Re: CoreMIDI and sudo ...
Re: CoreMIDI and sudo ...
- Subject: Re: CoreMIDI and sudo ...
- From: Herbie Robinson <email@hidden>
- Date: Tue, 24 Sep 2002 03:04:57 -0400
John,
The problem has to do with permissions, Mach ports, and the bootstrap server.
A root process can see the MIDIServer's Mach server ports no matter
which user owns it.
But User X can't see the ports of a MIDIServer owned by root. User
X will end up with his own copy of the MIDIServer, a pretty useless
one because all the hardware has been grabbed by root's MIDIServer.
I'd be glad to consider suggestions for how to improve this behavior
without creating security issues.
Doug
You could implement a server queue facility based on the Mach
messaging. The idea would be to implement a file system nub
(something in /dev?) that users processes could open, but that was
really hooked up to a MIDIServer that was started when the system
booted. I don't know of any good implementations of server queues in
the Unix world -- client server architectures don't fit well with the
Unix I/O model. I've seen some really cumbersome attempts at server
queues using pipes and/or stream, but they were shall we say
extremely interesting. OTOH, Mach messaging looks like a perfect
foundation for it.
A server queue can be an object that is either published by the
server or the server queue can sit in the file system (this makes
client initialization easier and you can piggyback on the file
system's protection mechanisms). The client puts requests (data
records) into the queue and gets responses to requests back. I
believe mach messaging already does this. Where it gets interesting
is on the server end: Servers (in the general case, one needs to
allow for multiple servers on one queue) can read any number of
unused messages for processing and once they have read a message,
that message is locked by that server. When the server has finished
processing a message, it send a reply back to the client. For
security purposes, the OS collects identifying information about the
client (user id, privileges, process id, transaction id, etc) and
makes that data available to the servers when they read messages from
the clients. The server may use this information to validate the
client (or temporarily change user ids to operate on behalf of the
client).
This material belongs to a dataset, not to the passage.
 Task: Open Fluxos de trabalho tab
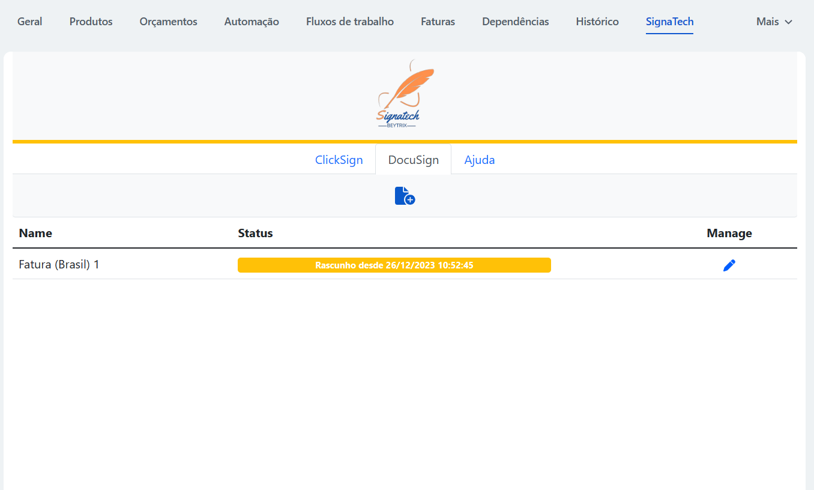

This is the part that would need to be layered on top of
Mach messaging.
If you have the server queue, the MIDI server could do setuid and
setgid to something innocuous when it started up (after initializing
the server queue) to keep things secure (even in the face of devious
plug-ins). Note that setting the effective user ids and group ids is
not a desirable option for any application that loads plug-ins,
because the plug-ins could revert to root and do devious things.
It's much safer to permanently change the UID and once he MIDI Server
had it's server queue open it doesn't need any special privileges.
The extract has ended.